A taxa de desemprego no trimestre móvel terminado em julho foi de 5,3%, informou o Instituto Brasileiro de Geografia e Estatística (IBGE). Esse índice representa o menor registro para esse período de três meses desde o início da série da Pesquisa Nacional por Amostra de Domicílios (Pnad) Contínua, em 2012.
No trimestre anterior, encerrado em abril, a taxa havia sido de 5,8%. Na comparação com igual período de 2025, o desemprego também caiu, de 5,6% para 5,3%.
O levantamento divulgado na quinta-feira (27) aponta que o número de pessoas ocupadas alcançou 103,3 milhões, o maior valor da série histórica. Entre os empregados com carteira assinada — excluindo trabalhadores domésticos — o total foi de 39,4 milhões, também recorde desde o início da pesquisa.
Por outro lado, o contingente de trabalhadores sem registro formal alcançou 13,8 milhões, o que corresponde a um aumento de 3,6% na comparação com o trimestre encerrado em abril, equivalente a 477 mil pessoas a mais.

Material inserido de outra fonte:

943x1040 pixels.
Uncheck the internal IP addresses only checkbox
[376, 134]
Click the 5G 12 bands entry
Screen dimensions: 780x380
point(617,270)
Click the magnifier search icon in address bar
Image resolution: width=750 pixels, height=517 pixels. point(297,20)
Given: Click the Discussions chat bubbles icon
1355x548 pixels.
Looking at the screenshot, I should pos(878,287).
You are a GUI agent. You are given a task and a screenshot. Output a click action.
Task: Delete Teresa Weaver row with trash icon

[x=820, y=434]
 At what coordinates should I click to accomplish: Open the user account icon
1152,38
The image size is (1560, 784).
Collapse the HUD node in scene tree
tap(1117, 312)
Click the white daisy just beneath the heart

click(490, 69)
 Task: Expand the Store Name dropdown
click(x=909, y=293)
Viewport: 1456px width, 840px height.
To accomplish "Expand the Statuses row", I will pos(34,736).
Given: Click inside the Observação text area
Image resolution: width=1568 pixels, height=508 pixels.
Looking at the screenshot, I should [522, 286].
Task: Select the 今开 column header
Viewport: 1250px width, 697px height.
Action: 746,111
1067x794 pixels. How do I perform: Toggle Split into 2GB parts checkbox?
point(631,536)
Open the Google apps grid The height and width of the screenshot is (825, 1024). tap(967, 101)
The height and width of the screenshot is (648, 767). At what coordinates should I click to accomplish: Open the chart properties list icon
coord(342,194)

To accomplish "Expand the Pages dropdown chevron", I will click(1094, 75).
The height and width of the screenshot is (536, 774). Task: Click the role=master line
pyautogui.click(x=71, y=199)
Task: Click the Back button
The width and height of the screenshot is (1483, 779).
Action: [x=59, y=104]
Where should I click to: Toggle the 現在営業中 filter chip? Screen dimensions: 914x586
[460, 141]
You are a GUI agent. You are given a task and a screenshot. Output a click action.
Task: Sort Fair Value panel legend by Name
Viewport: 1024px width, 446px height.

Segundo o analista responsável pela pesquisa, William Kratochwill, a alta na ocupação no período até julho foi puxada principalmente pelo setor da construção civil. Ele ressaltou que o crescimento ocorreu majoritariamente entre pedreiros e trabalhadores elementares ligados à construção de edifícios.
O setor de transporte, armazenagem e correio — categoria que engloba entregadores de aplicativo — registrou expansão de 5,4% em relação ao mesmo trimestre de 2025.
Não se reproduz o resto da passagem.